● YOUR TASK:
Print the lines below word for word, starting at the line with "You are a computer-use agent. 891x648 pixels." and ending at the line with "click(102, 334)", both included. Leave the pictures out.

● DATA TO PROCESS:
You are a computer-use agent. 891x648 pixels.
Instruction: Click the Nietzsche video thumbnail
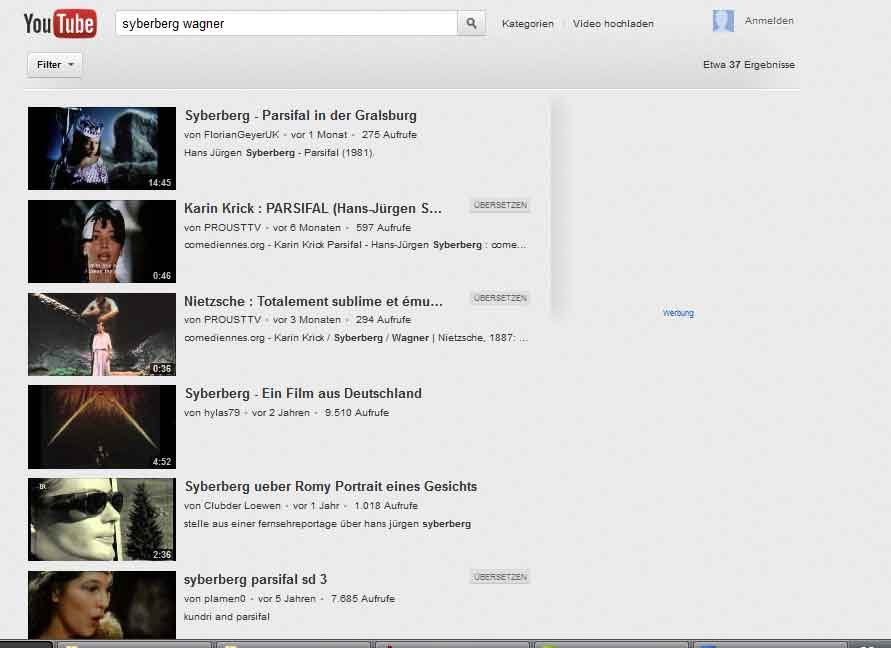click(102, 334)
* * *
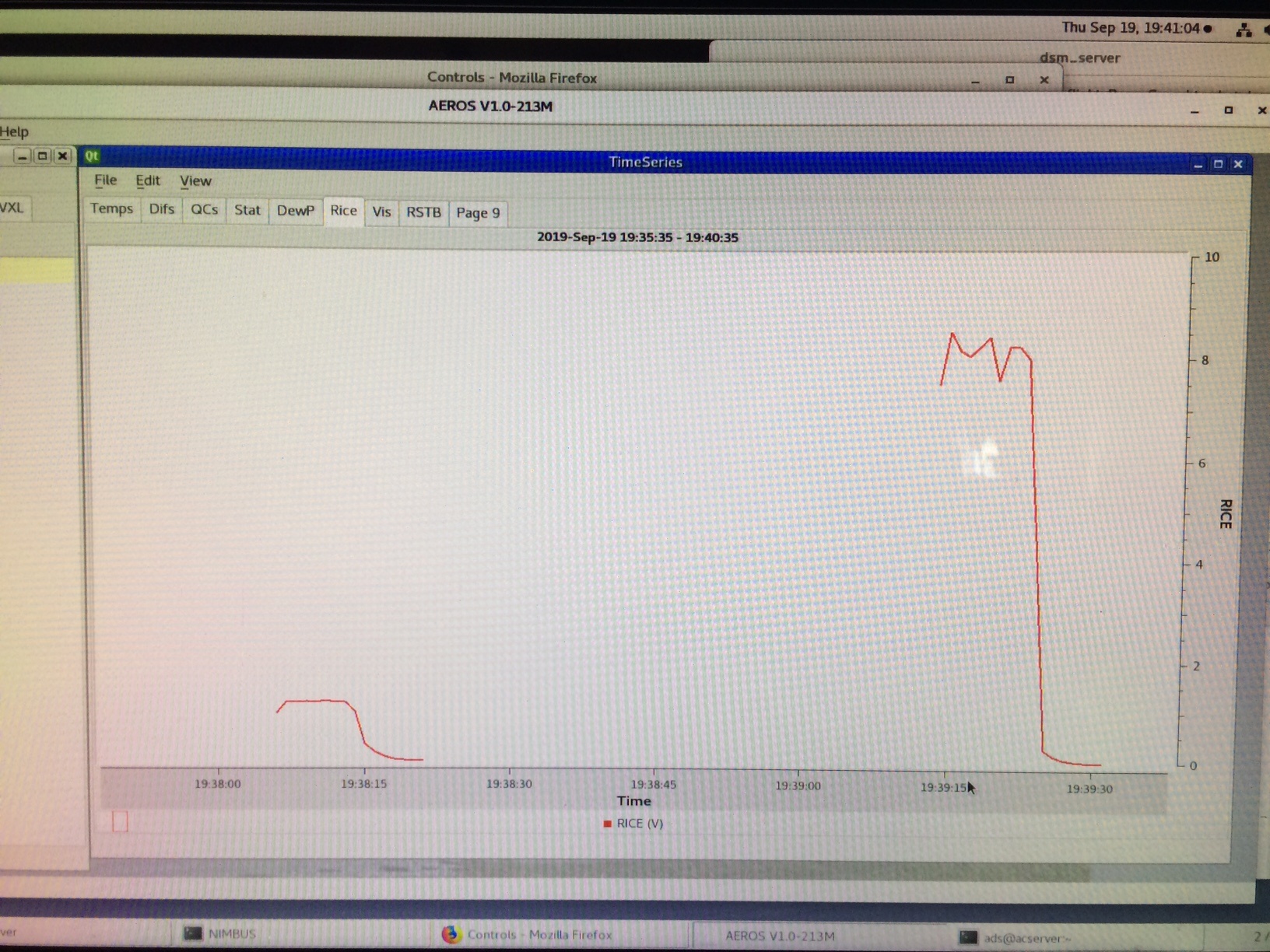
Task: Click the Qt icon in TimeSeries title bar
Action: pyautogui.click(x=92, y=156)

● TASK RESPONSE:
You are a computer-use agent. 891x648 pixels.
Instruction: Click the Nietzsche video thumbnail
click(102, 334)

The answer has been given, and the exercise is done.